*Provided information*:
===
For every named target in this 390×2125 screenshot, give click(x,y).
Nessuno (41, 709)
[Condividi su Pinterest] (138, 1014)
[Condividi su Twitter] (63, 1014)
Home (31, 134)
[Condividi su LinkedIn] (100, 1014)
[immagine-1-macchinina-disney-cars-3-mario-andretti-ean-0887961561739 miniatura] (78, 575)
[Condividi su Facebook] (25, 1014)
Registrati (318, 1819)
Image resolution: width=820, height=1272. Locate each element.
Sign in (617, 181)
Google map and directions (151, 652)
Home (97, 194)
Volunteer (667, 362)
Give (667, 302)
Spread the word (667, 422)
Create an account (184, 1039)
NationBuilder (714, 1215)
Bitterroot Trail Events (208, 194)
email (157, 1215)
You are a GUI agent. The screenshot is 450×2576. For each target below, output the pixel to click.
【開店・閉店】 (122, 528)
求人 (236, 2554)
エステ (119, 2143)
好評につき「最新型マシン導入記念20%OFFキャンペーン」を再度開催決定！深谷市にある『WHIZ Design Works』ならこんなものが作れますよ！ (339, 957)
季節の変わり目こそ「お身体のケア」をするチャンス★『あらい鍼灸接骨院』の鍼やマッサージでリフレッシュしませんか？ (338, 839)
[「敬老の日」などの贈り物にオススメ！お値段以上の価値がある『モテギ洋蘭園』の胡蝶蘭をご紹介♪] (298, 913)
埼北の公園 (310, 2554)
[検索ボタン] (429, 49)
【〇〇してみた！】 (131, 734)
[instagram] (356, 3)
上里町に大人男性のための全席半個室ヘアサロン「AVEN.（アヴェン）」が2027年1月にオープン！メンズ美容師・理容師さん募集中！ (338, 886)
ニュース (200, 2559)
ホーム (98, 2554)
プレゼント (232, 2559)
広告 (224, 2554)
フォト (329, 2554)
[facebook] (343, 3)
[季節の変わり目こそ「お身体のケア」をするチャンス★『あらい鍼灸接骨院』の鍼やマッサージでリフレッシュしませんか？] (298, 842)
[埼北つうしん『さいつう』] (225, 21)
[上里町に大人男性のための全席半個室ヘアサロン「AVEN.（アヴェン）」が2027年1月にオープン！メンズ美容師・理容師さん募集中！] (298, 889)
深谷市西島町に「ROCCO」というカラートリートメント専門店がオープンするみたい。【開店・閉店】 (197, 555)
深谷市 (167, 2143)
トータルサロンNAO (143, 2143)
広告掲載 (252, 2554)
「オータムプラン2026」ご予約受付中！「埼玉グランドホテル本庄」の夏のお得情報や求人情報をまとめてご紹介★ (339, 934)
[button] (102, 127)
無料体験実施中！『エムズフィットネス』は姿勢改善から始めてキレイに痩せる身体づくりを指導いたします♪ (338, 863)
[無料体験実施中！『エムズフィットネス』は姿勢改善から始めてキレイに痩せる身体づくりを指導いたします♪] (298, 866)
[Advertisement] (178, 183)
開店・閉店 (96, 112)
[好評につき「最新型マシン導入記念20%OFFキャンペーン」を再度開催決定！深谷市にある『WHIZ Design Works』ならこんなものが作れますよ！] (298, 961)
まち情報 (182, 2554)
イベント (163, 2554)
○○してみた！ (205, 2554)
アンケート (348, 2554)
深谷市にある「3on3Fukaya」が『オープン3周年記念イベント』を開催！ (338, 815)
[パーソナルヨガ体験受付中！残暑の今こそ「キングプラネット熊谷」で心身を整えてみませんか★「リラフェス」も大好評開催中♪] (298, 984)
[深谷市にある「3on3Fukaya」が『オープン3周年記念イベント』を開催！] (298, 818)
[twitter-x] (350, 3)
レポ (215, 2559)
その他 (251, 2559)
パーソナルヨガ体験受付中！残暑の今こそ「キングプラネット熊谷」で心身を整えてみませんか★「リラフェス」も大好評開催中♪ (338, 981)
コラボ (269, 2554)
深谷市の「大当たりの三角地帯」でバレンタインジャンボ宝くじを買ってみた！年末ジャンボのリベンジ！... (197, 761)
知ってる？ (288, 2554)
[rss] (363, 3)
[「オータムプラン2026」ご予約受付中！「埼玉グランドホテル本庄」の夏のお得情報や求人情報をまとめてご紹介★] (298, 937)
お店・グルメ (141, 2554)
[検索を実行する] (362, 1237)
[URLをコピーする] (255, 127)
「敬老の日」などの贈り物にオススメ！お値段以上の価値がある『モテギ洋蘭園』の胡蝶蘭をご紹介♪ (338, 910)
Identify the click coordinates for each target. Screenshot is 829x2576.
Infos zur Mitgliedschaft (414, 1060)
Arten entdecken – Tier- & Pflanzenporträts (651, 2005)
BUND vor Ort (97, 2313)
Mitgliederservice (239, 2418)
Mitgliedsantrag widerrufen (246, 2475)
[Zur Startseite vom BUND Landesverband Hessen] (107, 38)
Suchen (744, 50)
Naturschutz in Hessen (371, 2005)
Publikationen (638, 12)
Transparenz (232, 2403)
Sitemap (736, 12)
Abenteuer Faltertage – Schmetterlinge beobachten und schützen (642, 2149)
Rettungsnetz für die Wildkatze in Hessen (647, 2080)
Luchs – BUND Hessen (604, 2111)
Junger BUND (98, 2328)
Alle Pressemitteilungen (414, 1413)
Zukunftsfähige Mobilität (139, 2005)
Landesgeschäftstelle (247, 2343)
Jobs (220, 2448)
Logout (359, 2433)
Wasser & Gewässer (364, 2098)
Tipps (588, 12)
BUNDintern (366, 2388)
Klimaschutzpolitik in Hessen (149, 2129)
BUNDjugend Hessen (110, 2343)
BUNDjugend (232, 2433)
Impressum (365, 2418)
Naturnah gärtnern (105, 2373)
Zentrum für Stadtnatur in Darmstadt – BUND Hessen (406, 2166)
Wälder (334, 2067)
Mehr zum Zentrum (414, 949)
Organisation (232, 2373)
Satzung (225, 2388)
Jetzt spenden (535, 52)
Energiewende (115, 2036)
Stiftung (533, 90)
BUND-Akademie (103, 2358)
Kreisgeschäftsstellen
===
*Problem description*: Print only the lines from the one with "Naturnah gärtnern (105, 2373)" to the end of the records, both included.

*Written solution*:
Naturnah gärtnern (105, 2373)
Zentrum für Stadtnatur in Darmstadt – BUND Hessen (406, 2166)
Wälder (334, 2067)
Mehr zum Zentrum (414, 949)
Organisation (232, 2373)
Satzung (225, 2388)
Jetzt spenden (535, 52)
Energiewende (115, 2036)
Stiftung (533, 90)
BUND-Akademie (103, 2358)
Kreisgeschäftsstellen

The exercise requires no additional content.